## What is required
In the material below, the required lines run from the one containing "Click the Leadpages" through the one containing "You are a computer-use agent. The image size is (1568, 734).". Copy those lines exactly, ends included, and nothing else.

(Source data Opens)

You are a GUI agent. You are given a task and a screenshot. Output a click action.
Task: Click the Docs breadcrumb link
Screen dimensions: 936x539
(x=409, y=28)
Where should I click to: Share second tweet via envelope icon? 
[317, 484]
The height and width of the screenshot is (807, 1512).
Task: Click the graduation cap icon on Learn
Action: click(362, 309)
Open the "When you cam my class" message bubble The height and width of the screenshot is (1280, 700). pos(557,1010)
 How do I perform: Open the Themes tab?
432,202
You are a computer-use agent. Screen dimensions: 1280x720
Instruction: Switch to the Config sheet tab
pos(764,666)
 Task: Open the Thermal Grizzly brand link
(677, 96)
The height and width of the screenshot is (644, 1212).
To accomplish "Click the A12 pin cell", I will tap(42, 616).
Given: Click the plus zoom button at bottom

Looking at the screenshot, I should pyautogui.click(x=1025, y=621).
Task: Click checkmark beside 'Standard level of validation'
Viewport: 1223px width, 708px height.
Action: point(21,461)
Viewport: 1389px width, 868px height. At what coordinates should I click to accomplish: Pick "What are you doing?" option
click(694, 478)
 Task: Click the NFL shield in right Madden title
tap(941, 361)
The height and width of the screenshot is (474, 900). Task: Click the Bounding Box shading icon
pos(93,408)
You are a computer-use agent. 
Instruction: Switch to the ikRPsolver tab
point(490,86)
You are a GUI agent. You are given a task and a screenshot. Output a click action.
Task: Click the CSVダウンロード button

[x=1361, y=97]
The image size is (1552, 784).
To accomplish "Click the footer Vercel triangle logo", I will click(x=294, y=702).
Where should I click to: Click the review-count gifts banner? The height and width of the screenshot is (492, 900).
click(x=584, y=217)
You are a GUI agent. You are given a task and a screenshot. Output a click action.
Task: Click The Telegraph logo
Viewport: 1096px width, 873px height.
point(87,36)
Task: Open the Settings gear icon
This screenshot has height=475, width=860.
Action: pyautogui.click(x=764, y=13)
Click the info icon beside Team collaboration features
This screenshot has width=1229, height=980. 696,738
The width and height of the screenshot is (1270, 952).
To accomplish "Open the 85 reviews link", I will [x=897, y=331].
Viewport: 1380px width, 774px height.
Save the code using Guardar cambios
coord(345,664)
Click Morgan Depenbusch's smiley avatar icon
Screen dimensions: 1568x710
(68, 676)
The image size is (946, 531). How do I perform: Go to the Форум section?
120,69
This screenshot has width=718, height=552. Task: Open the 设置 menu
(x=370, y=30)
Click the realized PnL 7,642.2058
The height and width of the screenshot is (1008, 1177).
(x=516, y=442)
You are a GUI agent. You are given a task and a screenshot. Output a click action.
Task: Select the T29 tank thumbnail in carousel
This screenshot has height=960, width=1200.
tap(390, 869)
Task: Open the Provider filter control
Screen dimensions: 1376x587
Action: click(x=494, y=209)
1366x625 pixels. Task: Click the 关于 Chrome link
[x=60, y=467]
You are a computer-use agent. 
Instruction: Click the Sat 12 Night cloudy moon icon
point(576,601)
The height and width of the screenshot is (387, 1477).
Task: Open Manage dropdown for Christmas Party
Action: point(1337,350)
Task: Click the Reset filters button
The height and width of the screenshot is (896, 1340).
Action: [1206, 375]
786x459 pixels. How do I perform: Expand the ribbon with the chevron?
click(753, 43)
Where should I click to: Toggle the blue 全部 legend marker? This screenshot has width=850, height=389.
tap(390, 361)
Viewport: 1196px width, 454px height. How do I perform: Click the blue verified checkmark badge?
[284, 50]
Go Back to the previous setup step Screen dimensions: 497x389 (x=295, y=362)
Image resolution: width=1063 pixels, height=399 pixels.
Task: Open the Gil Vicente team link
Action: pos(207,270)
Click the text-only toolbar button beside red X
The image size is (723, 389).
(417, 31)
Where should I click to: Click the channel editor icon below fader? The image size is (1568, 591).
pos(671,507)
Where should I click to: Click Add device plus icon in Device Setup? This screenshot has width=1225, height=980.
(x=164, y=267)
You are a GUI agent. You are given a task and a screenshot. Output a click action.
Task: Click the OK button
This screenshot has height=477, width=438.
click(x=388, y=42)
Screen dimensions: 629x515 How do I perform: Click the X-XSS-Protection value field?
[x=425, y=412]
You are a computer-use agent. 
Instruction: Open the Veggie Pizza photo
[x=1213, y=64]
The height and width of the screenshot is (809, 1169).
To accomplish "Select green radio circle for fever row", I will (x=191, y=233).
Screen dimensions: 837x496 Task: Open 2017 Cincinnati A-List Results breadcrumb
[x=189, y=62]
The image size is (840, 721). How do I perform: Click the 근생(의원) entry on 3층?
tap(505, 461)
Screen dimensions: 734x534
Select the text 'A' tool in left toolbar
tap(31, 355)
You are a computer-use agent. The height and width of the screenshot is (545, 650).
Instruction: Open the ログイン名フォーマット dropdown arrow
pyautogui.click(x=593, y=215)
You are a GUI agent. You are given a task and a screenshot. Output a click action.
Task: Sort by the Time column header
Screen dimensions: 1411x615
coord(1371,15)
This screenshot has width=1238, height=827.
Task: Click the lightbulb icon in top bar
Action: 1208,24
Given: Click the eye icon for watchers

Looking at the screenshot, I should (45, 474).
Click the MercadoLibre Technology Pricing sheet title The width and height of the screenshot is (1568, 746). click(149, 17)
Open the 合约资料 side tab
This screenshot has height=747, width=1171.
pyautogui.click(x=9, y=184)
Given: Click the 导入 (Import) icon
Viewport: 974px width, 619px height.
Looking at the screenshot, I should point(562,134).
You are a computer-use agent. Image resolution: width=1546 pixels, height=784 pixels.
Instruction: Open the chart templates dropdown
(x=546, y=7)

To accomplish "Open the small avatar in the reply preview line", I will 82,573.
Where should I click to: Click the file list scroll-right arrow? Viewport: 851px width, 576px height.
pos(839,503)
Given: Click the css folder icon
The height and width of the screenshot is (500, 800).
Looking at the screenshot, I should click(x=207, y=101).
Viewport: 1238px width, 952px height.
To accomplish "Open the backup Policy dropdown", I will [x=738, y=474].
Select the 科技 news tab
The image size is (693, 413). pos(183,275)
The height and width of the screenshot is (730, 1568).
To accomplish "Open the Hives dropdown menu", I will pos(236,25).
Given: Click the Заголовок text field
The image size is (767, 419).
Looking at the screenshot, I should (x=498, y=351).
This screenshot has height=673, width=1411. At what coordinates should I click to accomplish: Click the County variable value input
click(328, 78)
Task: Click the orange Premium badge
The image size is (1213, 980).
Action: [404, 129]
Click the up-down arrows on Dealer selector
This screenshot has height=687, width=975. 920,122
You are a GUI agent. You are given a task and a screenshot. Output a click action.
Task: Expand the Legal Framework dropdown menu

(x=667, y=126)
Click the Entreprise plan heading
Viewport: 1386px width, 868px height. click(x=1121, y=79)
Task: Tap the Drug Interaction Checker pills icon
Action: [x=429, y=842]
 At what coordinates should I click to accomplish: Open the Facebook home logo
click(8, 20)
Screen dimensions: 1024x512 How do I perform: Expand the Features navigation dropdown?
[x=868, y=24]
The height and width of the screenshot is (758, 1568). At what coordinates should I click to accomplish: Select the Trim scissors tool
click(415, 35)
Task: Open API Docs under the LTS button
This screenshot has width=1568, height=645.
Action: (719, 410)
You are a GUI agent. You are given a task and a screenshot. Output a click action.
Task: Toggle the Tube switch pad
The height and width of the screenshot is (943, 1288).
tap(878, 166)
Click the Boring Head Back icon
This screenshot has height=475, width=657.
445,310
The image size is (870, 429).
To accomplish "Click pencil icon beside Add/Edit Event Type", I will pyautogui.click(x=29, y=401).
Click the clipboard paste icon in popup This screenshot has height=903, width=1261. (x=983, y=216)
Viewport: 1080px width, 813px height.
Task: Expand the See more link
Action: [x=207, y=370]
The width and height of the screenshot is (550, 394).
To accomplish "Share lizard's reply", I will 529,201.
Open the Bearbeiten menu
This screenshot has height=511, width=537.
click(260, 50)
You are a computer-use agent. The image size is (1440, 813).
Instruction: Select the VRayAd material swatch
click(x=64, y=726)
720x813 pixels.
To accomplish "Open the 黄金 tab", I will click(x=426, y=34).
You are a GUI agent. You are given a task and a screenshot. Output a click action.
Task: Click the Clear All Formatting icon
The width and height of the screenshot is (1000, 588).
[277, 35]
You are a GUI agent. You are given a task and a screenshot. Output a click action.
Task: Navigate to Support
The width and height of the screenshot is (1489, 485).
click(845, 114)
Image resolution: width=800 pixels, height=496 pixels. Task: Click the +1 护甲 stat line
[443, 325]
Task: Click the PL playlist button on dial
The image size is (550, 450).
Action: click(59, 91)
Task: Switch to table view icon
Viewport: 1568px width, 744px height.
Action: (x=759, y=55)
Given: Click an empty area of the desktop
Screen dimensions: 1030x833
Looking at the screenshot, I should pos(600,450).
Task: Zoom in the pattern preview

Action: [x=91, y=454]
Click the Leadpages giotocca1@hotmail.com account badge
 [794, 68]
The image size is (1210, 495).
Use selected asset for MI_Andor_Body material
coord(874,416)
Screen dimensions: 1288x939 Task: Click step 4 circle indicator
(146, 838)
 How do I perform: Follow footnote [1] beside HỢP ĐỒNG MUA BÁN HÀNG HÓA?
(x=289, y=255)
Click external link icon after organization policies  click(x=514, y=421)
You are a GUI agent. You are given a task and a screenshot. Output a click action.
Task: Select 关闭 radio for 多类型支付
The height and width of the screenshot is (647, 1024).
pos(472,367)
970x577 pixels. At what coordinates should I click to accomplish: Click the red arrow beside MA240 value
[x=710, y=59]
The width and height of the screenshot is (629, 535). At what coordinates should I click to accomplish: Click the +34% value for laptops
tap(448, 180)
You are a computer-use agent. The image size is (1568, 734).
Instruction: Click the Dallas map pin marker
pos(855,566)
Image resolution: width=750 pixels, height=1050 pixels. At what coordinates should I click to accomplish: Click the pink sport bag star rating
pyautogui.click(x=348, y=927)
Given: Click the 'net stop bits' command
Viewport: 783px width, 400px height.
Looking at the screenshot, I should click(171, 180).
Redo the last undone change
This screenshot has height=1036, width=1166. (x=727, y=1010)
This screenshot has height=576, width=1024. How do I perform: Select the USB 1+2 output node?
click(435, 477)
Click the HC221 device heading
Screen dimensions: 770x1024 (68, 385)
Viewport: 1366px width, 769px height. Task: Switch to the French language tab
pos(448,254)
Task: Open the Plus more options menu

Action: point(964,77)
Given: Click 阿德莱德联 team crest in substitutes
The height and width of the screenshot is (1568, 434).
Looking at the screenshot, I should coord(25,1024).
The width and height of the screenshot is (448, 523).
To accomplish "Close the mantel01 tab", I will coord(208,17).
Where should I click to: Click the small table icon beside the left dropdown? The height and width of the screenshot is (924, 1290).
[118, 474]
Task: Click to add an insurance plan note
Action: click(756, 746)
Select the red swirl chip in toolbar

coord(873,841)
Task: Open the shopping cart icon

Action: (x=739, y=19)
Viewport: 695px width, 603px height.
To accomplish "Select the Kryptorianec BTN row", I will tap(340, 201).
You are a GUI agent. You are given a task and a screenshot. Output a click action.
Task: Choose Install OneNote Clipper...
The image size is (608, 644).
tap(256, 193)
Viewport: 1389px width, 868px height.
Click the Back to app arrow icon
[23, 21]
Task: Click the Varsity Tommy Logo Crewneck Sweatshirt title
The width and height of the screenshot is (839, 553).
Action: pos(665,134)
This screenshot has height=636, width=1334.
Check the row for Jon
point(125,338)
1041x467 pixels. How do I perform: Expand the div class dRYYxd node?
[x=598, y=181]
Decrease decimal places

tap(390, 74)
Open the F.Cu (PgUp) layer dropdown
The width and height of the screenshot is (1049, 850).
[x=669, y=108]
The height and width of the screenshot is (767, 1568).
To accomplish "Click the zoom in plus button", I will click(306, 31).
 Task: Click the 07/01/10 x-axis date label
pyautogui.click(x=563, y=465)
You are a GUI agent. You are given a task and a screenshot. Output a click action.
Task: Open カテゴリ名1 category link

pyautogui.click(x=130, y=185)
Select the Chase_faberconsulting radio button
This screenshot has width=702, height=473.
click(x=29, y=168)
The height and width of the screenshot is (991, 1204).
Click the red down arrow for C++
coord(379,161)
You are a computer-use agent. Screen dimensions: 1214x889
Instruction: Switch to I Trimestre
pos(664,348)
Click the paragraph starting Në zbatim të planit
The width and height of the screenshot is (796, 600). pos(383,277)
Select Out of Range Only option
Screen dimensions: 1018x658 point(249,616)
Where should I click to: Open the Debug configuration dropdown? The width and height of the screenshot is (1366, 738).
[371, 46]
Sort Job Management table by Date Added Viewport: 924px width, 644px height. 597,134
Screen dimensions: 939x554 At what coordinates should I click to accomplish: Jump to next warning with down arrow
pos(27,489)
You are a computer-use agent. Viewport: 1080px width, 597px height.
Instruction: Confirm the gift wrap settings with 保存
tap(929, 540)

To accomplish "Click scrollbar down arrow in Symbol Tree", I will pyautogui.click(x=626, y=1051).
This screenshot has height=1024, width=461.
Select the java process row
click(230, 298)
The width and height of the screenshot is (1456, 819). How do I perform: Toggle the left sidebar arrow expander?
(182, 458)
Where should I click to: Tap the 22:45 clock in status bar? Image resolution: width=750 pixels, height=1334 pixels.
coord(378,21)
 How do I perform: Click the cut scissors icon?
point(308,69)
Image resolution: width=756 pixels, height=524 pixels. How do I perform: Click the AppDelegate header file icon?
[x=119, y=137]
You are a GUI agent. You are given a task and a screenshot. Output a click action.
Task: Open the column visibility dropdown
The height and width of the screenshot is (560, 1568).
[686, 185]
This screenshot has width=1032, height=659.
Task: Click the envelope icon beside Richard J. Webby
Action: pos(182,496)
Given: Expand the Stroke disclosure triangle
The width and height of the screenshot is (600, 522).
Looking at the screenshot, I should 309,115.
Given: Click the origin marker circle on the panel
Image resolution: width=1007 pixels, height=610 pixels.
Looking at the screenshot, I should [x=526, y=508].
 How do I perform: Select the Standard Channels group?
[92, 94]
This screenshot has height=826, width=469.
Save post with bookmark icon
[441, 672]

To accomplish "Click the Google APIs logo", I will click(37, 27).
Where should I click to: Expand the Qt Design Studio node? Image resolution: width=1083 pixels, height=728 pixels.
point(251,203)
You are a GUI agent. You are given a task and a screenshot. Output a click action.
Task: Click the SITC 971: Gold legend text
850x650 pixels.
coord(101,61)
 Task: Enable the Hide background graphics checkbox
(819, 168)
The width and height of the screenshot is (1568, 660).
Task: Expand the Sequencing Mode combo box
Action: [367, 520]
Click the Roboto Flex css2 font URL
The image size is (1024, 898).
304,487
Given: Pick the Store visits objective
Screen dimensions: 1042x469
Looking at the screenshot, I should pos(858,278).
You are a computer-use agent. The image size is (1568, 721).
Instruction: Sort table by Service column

(Source data Closes)

## Output of the task
Click the Leadpages giotocca1@hotmail.com account badge
 [794, 68]
The image size is (1210, 495).
Use selected asset for MI_Andor_Body material
coord(874,416)
Screen dimensions: 1288x939 Task: Click step 4 circle indicator
(146, 838)
 How do I perform: Follow footnote [1] beside HỢP ĐỒNG MUA BÁN HÀNG HÓA?
(x=289, y=255)
Click external link icon after organization policies  click(x=514, y=421)
You are a GUI agent. You are given a task and a screenshot. Output a click action.
Task: Select 关闭 radio for 多类型支付
The height and width of the screenshot is (647, 1024).
pos(472,367)
970x577 pixels. At what coordinates should I click to accomplish: Click the red arrow beside MA240 value
[x=710, y=59]
The width and height of the screenshot is (629, 535). At what coordinates should I click to accomplish: Click the +34% value for laptops
tap(448, 180)
You are a computer-use agent. The image size is (1568, 734).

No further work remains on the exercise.